Wednesday, August 03, 1994

Take a hint from our trans-Tasman cousins

THE 1994-95 New Zealand Budget, brought down on 30 June, produced a spate of comparative analyses that put the Budget of the Australian Treasurer, Ralph Willis, to shame.  Surprisingly, however, these analyses did not bring out the most important point:  that the New Zealand strategy has put the country on a much more sustainable growth path.

In particular, New Zealand is making a great deal more room for its private sector to expand over the next three years by providing for Government expenditure to fall by 1996-97 to 31 per cent of GDP from 40 per cent in 1992-93;  and by providing for the Budget surplus to be as high as 4.6 per cent of GDP in that year, compared with a deficit of 2.3 per cent of GDP in 1992-93.  Yet this seemingly "deflationary" policy (in Keynesian terms) is confidently projected to achieve economic growth averaging nearly four per cent a year.

Such a growth rate is similar to that projected for the next three years for Australia in Mr Willis's Budget, but in per head terms New Zealand's growth would be faster and is more likely to be achieved.

By giving more room to the private sector to expand, New Zealand is less likely to have to cut back private-sector spending by increasing interest rates to keep inflation or the current account under control.

It also starts from a much better position on both these fronts, with inflation down to about one per cent a year and the current account now running a small surplus.

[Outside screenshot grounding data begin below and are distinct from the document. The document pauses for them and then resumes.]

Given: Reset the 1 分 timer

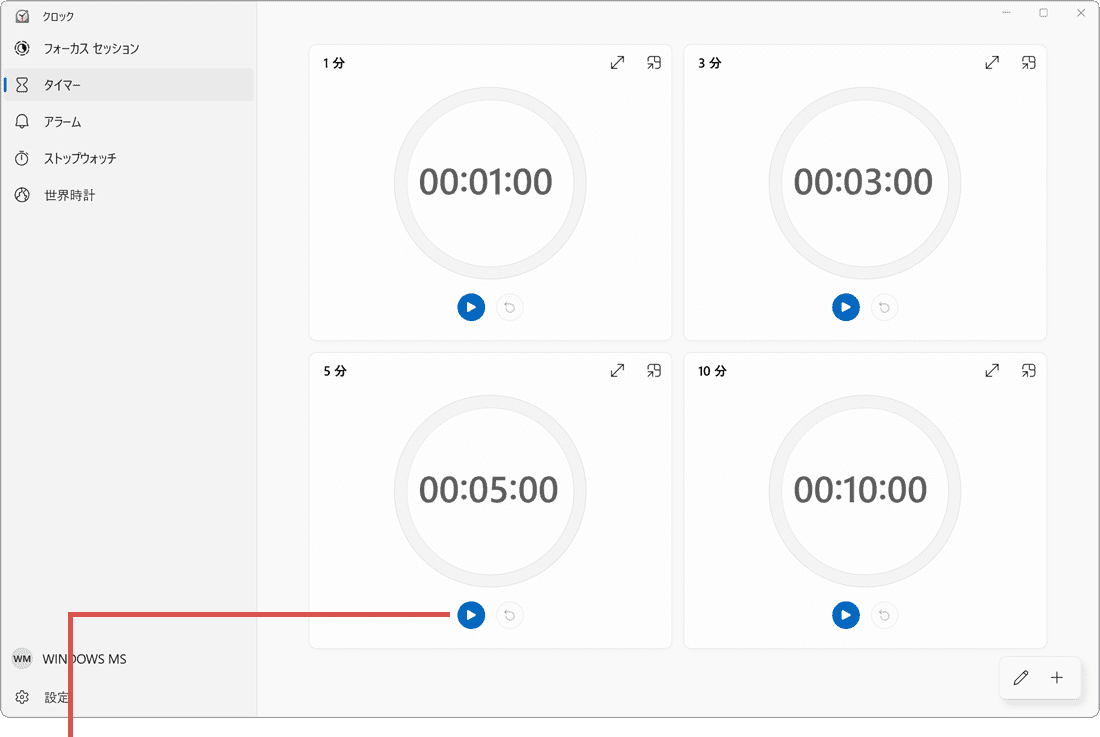Looking at the screenshot, I should click(x=510, y=307).
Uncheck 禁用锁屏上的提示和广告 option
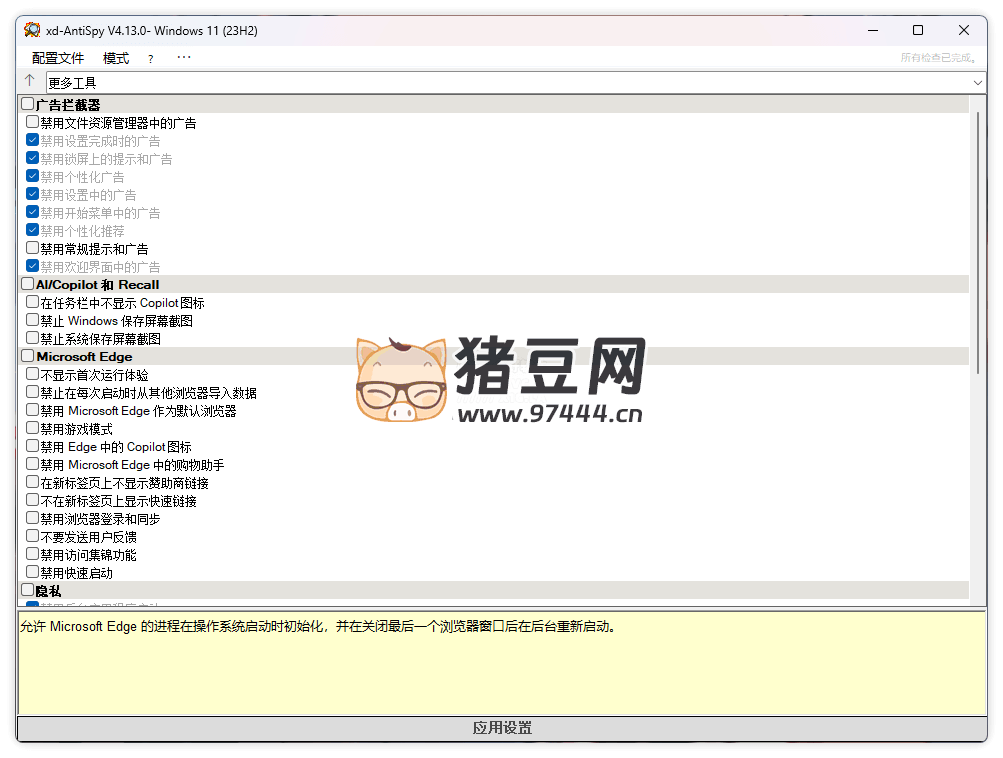The image size is (1003, 758). (33, 158)
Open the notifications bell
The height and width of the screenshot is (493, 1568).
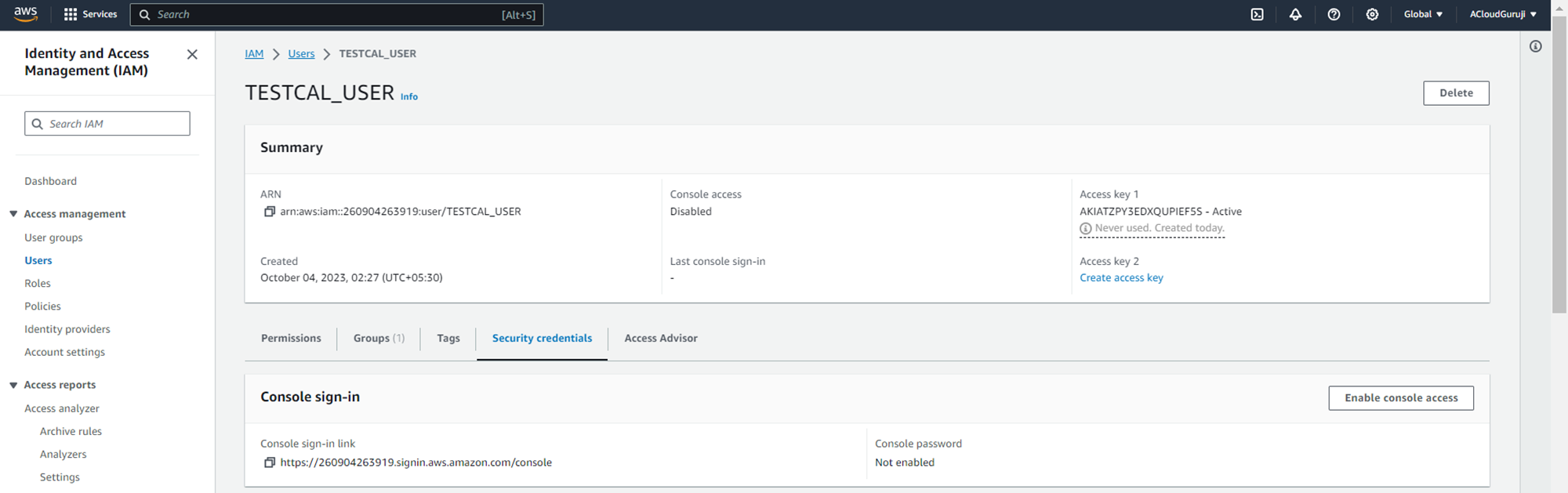coord(1295,14)
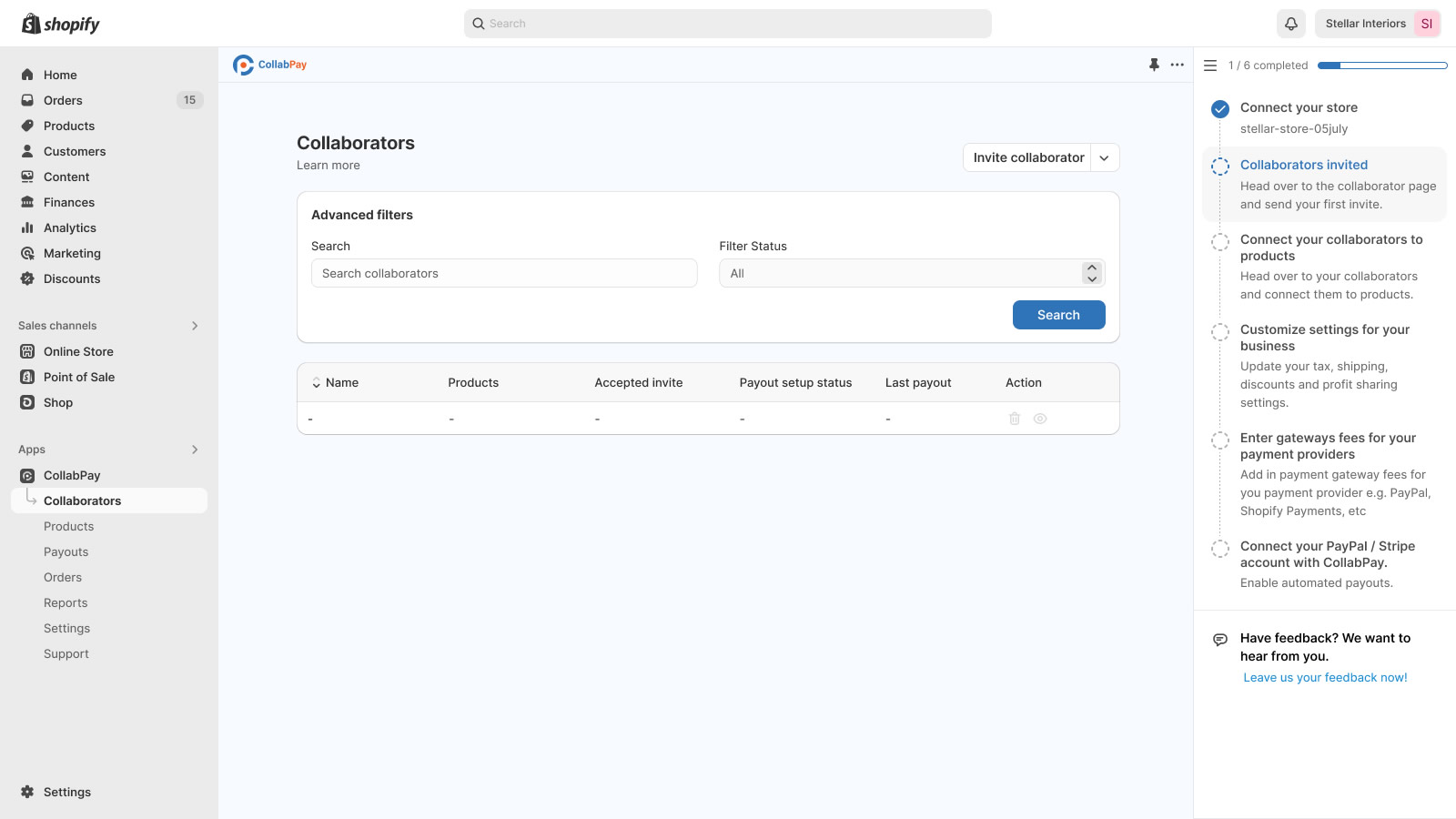
Task: Open the setup guide hamburger list icon
Action: point(1210,66)
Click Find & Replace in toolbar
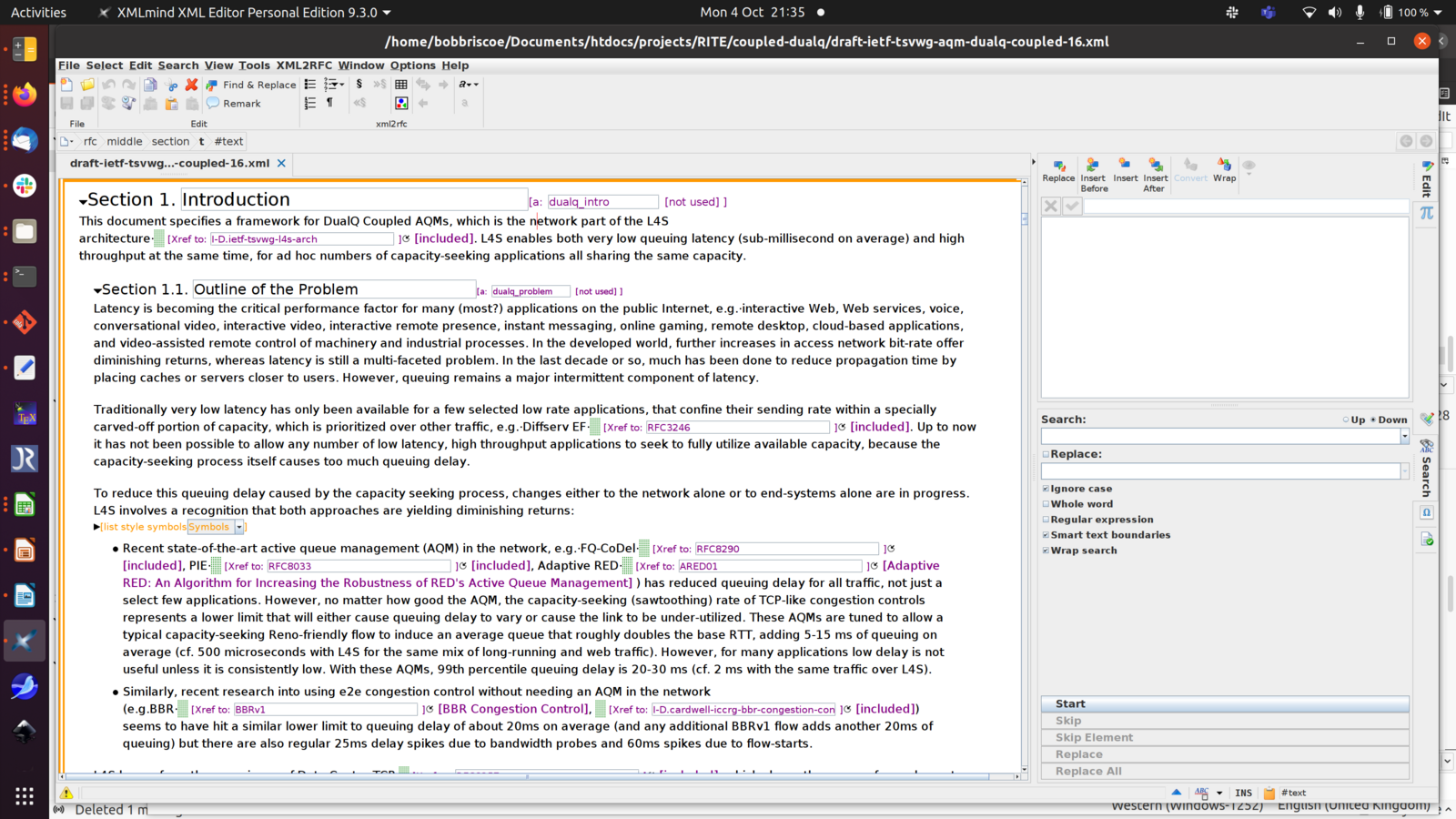 point(251,85)
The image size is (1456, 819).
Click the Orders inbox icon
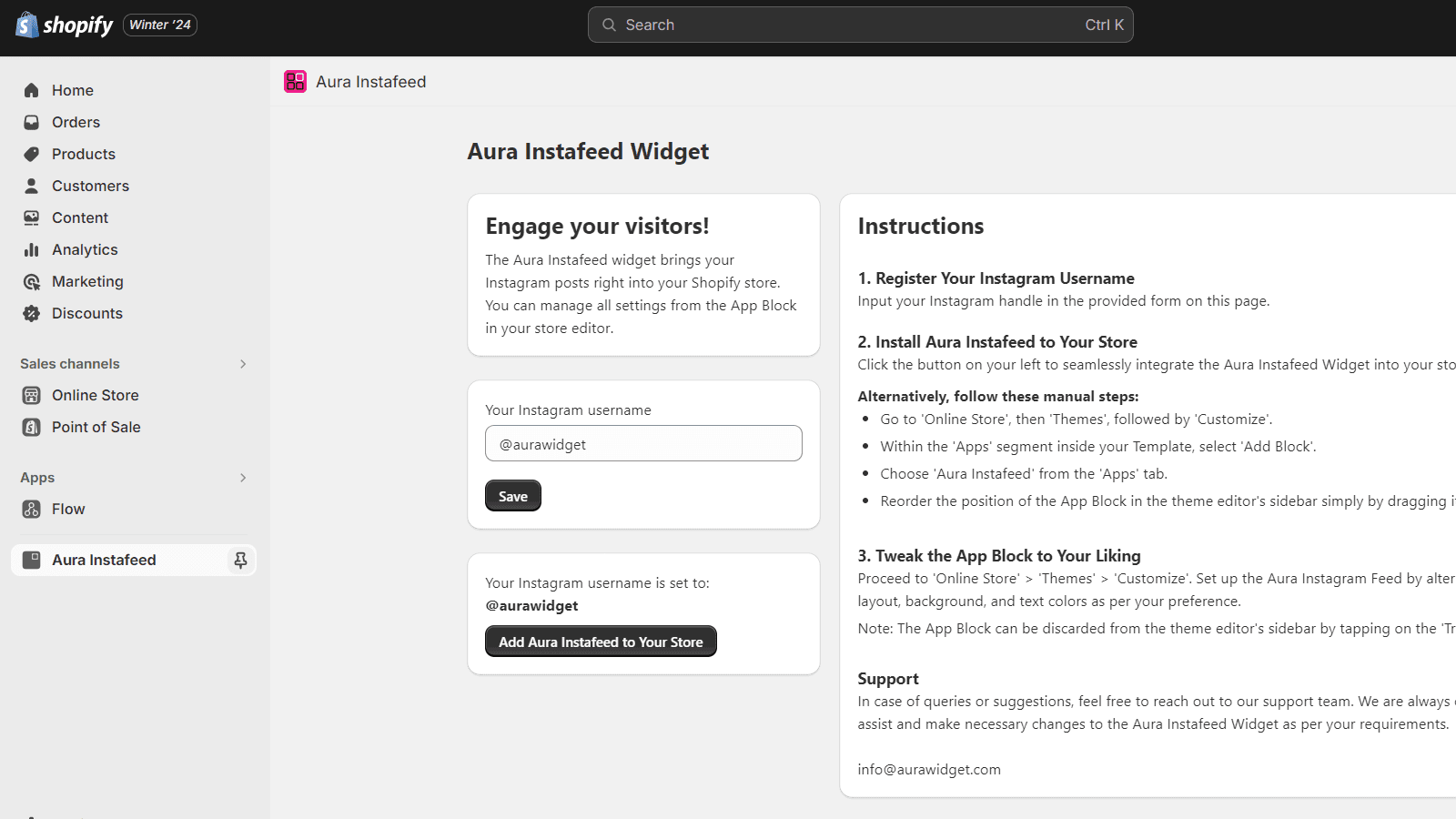pos(32,122)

Almost as significant in terms of sustainability may be the passage of the Fiscal Responsibility Act, described as "an act to improve the conduct of fiscal policy".  This act is the idea of the former Finance Minister, Ruth Richardson, who, despite being "sacked" after the last election, nursed it through Parliament from the back bench.

She has since announced her resignation from Parliament, but she claims that the act "will do for fiscal policy what the Reserve Bank Act has done for monetary policy".

The act improves the potential, external shocks aside, for New Zealand to have sustained high economic growth.  Were that to occur, it would be good news for Australia as New Zealand is our fourth-biggest export market.  Yet when he visited Australia early last month, the New Zealand Prime Minister, Jim Bolger, was treated more like a country cousin.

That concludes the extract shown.